An intriguing study involving triplets has found that driving after a night of disrupted sleep is in some ways as dangerous as driving on no sleep at all.
This is bad news for millions of parents of young children, for whom disrupted sleep is a fact of life.
The study was commissioned by online bed retailer Time4Sleep.co.uk. To ensure the experiment was as fair as possible, a set of male triplets, aged 27 from Essex was sourced. Robert Davis (Assistant Manager in Retail), Steven Davis (Kitchen Designer) and Patrick Davis (Trade Customer Advisor).
Robert, had a full night’s sleep, while Steven had a night broken up by a robotic baby and Patrick, had zero sleep all night, verified by researchers attached to the project.

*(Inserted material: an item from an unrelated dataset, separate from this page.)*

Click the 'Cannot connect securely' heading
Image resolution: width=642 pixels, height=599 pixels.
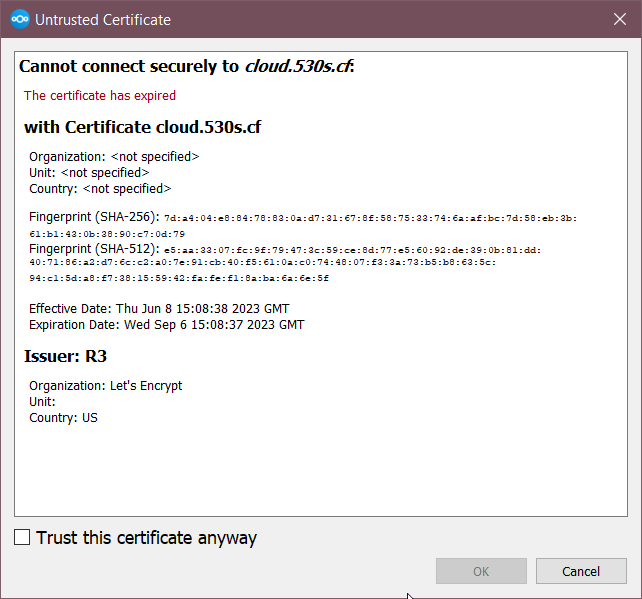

The following day, they were asked to complete a 90-minute motorway driving simulation at the Transport Research Laboratory in London. Their task was simply to drive at 60mph in lane one, rating their own sleepiness from 1-9 every five minutes.
They also had to flash their headlights in response to a red bar that appeared above the motorway at random intervals for 1.5 seconds at a time.
But Steven’s disrupted night of sleep meant he missed the bar’s presence entirely ten times, compared to five for sleepless Patrick. Steven’s reaction times were also the slowest in the test, and he spent the most time either over or under-speeding, despite having had some sleep.
The figures suggest that disrupted sleep could be, in some ways at least, as bad as or worse than going without sleep altogether. However, Patrick’s zero-sleep performance was alarming.
While Robert was the only one able to accurately keep a constant speed and stayed in his lane by far the most, poor Patrick left his lane 188 times during the 90-minute session. And Patrick was also judged to have completely mentally disengaged from the driving task 76 times - as bad as falling asleep at the wheel.
Jonathan Warren, director at Time4Sleep.co.uk, said: “We know sleep is very important and affects our health and wellbeing. We wanted to conduct an experiment and find out the impact sleep deprivation can have on driving, to raise awareness and encourage drivers to think twice before getting behind the wheel after experiencing a lack of sleep.”